> _Requirement 1_:
Decide whether each statement agrees with the E30 turbo post. Answer yes or no and quote the words that settle it. (a) The clutch is still the stock one. (b) The downpipe is 2.5 inches. (c) The car runs at 15 psi without trouble.
> _Requirement 2_:
Answer these questions from the E30 turbo post:
(a) Which injectors are fitted?
(b) What RPM is the chip set to?
(c) What clutch kit is planned as an upgrade?
> _Requirement 3_:
Pick up the E30 turbo post after its last line and keep it going.

# E30 Turbo Project >> Finally !!



## alsaffar (Aug 16, 2011)

Hello everybody, I'm a new member 

I hope I can discuss with you all and learn more about turbos 

This is my first turbo project (bmw e30 m20b27)

Lets start ..

O-Ringed Block 
All new bearings, seals, gaskets ...

T3 turbocharger (copy one) T70
homemade manifold
3" Downpipe - Exhaust
HKS original muffler
HKS BOV
35m Wastegate (dunno what's brand but it's diong well)
2.5" IC

e34 535i injectors (black ones)
FPR
Begi fmu
Chip ( 7000 RPM)
2jz-gte in tank fuel pump, another one inline..

stock clutch till now .. 

I'm @ 15 psi with no problems 


coming soon upgrades:

Spec stage3 clutch kit


pictures are coming later on 

What do you think ?

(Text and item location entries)
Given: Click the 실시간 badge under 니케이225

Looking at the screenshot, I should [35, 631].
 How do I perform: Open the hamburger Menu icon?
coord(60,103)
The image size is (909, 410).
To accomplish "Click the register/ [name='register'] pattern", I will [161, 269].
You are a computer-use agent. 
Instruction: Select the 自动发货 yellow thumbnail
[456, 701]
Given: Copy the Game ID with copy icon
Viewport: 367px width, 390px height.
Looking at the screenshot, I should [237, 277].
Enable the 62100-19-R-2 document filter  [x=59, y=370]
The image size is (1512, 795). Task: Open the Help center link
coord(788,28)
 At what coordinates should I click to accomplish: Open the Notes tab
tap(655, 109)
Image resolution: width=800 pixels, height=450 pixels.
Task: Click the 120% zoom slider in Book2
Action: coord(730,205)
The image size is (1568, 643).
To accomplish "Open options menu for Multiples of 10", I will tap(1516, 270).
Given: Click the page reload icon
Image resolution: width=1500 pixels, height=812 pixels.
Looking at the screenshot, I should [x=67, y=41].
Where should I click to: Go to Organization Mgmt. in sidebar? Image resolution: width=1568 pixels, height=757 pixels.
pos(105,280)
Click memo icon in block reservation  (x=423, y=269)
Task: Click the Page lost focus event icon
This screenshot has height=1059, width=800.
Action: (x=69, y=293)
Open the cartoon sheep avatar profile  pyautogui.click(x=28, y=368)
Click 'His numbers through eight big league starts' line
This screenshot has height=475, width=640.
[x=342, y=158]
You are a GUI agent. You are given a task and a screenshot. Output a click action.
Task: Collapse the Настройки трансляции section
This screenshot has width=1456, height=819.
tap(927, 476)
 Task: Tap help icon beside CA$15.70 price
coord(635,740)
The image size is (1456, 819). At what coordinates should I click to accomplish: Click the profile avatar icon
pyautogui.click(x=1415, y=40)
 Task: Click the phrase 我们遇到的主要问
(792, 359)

> _Written answer 1_:
(a) Yes: "stock clutch till now .."
(b) No: "3" Downpipe - Exhaust"
(c) Yes: "I'm @ 15 psi with no problems"

> _Written answer 2_:
(a) e34 535i injectors (black ones)
(b) 7000 RPM
(c) Spec stage3 clutch kit

> _Written answer 3_:
I can't guess how much HP do i have >> Can you please?


Please feel happy to advice me :thumbup:


----------



## snailinduced (Sep 30, 2011)

Hmmm, I would say north of 375-450

Pics?


----------



## alsaffar (Aug 16, 2011)

Hello ..

few updates here



it has been installed yesterday :thumbup:

tomorrow will have it on the Dyno :clap:

Regards


----------



## madboosted (Nov 14, 2011)

nice ! whats your setup tuned on ? post pics of car and numbers ..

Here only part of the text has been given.